▶ WHAT YOU NEED TO DO:
In the data below, one line contains "You are a GUI" and a later one contains "Task: Tap the quoted reply 好像有一次8号给发的". Print both, with every line between them, exactly and alone.
DATASET section start
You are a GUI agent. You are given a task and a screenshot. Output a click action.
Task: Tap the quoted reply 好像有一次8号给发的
DATASET section end
DATASET section start
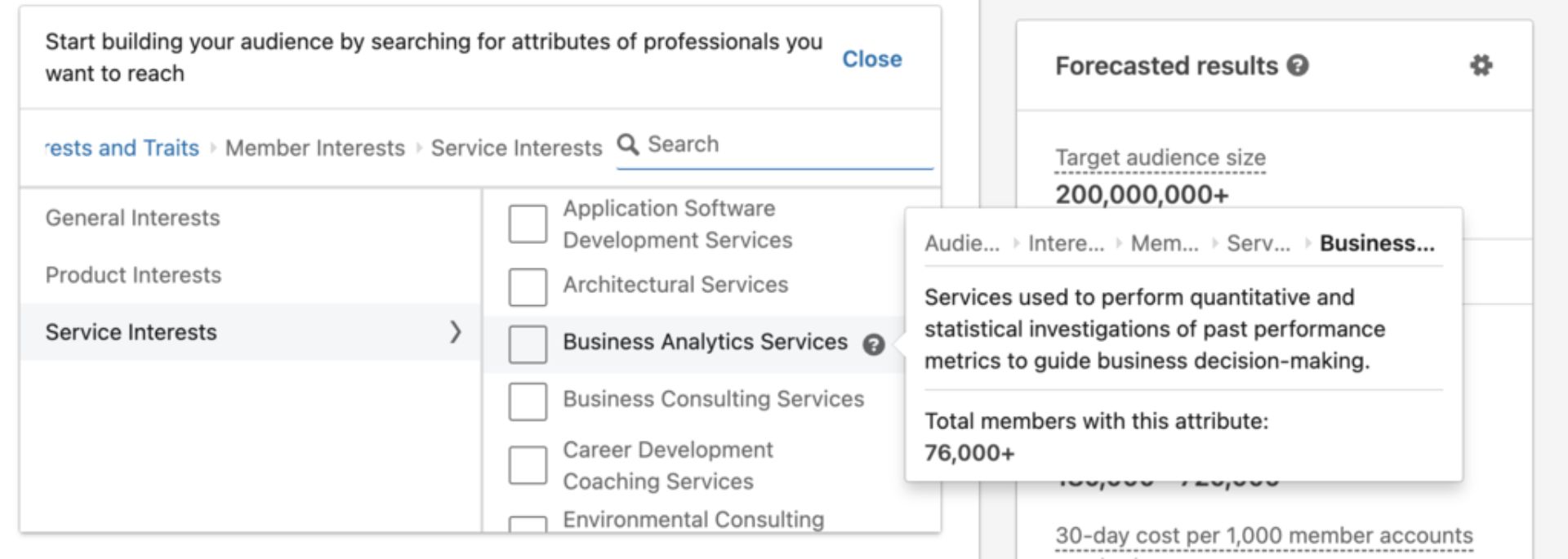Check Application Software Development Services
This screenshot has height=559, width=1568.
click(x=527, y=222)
DATASET section end
▶ ANSWER AREA:
You are a GUI agent. You are given a task and a screenshot. Output a click action.
Task: Tap the quoted reply 好像有一次8号给发的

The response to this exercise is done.